Dr. Bernard and Janet R. Becker Distinguished Professor in Ophthalmology, WashU Ophthalmology & Visual Sciences

Understanding and treating CRX-associated retinopathies

My lab studies the genetic and epigenetic mechanisms regulating photoreceptor gene expression in the retina, and how disease mutations disrupt these mechanisms and strategies to overcome the mutation effects. More specifically, we have focused on the cone-rod homeobox transcription factor CRX, which is essential for development and maintenance of photoreceptor function. Mutations in the human CRX gene have been linked to both recessive and dominant blinding retinopathies with a wide-range of phenotype severity and age of onset. No treatment is currently available. To understand how CRX mutations cause disease, we have divided CRX mutations into four classes and created mouse models carrying representative mutation(s) for each class. We are using these models to understand disease phenotypes and the underlying molecular mechanisms.

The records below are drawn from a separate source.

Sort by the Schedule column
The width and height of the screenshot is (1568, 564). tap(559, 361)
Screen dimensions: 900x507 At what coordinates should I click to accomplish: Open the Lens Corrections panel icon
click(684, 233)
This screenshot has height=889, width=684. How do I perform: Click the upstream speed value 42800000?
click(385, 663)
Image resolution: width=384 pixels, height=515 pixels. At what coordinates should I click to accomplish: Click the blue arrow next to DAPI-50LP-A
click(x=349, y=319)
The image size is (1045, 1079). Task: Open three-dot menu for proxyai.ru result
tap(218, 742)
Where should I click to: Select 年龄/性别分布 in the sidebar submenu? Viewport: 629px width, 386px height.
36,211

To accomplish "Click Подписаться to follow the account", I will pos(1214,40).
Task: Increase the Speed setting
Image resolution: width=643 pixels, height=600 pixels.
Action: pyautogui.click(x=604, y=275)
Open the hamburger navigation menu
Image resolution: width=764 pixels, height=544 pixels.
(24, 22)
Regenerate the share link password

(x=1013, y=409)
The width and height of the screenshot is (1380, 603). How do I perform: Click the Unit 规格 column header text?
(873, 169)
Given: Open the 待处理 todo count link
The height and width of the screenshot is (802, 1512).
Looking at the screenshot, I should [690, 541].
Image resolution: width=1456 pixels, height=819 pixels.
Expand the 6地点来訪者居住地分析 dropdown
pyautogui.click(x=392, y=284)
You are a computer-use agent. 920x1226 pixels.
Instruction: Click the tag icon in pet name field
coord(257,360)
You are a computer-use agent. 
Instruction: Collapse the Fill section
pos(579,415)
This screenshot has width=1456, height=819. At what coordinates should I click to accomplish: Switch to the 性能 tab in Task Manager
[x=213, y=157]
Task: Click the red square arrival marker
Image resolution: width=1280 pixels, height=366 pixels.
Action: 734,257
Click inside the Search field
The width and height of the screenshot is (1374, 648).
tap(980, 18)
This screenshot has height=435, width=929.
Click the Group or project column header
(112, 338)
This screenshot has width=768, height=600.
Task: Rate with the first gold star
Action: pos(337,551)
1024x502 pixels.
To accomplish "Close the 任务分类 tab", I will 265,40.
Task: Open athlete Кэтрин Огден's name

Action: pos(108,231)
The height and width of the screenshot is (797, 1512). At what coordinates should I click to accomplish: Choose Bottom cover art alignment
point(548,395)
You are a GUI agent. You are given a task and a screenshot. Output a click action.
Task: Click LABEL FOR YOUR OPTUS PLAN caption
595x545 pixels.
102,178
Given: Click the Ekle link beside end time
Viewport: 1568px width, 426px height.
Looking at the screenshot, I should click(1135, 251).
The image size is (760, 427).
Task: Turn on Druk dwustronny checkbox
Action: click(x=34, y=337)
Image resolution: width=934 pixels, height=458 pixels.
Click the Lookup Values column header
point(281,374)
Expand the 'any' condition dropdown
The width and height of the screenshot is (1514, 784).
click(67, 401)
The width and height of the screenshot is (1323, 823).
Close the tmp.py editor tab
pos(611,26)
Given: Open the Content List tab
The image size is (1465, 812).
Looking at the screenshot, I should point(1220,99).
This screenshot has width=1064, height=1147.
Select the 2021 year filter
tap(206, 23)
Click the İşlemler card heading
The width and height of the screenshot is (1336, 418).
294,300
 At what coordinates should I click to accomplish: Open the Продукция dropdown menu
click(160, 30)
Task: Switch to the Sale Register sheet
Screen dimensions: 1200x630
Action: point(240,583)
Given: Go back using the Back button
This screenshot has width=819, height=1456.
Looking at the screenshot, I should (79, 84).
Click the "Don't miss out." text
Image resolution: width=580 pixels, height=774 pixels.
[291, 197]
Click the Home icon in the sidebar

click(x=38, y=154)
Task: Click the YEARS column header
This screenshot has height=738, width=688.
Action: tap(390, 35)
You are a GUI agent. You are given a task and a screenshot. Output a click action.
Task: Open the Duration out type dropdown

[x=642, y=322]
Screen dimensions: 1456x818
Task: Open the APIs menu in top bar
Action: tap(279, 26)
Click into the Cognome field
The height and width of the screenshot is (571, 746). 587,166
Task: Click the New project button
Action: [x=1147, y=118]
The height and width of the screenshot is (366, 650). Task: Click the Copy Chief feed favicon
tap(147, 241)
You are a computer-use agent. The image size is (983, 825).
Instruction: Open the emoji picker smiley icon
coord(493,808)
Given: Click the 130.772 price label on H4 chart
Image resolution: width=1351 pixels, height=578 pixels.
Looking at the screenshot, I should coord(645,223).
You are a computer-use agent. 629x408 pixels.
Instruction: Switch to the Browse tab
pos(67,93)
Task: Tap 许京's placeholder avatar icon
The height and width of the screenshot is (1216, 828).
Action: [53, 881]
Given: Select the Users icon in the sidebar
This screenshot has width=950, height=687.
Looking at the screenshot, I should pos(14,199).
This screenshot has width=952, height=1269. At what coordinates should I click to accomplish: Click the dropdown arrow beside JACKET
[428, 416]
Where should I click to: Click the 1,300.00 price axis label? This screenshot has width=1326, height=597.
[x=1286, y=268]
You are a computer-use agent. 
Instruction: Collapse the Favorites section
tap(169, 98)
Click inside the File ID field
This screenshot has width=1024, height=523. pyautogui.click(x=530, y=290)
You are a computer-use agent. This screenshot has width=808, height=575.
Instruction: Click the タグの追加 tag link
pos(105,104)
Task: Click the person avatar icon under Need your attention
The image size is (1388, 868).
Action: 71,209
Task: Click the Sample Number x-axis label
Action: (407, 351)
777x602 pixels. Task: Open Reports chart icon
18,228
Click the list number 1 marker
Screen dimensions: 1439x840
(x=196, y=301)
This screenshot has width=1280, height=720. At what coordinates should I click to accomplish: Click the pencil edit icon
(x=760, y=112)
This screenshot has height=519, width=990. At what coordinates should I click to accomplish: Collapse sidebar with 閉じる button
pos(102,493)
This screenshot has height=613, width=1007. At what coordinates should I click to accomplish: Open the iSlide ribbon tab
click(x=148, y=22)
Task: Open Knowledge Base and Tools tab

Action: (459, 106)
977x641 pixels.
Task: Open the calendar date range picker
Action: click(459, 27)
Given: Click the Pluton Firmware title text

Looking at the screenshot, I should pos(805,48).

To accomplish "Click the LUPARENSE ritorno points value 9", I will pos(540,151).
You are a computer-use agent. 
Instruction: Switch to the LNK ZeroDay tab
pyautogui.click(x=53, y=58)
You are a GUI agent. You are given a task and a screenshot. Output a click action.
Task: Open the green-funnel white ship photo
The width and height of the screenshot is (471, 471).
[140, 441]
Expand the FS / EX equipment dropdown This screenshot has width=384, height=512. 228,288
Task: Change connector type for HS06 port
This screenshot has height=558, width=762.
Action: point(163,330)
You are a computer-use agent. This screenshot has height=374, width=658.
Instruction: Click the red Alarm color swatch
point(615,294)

We are also using in vitro high-throughput sequencing-based assays to determine how different disease mutations alter CRX’s DNA binding specificity and regulatory activity. We perform integrative analyses to determine how mutation-triggered biochemical property changes alter CRX function at genomic target sites, leading to gene misregulation and loss of photoreceptor integrity in model mice. In the meantime, we are developing general treatment strategies, such as tunable gene augmentation, using mouse models of all CRX mutation classes. Finally, we are committed to translate findings from laboratory research to clinical practice. To this end, we have recently initiated a clinical study on phenotype-genotype correlations of CRX retinopathies. Our ultimate goal is to translate treatment strategies developed in animal models to feasible and effective therapies for patients.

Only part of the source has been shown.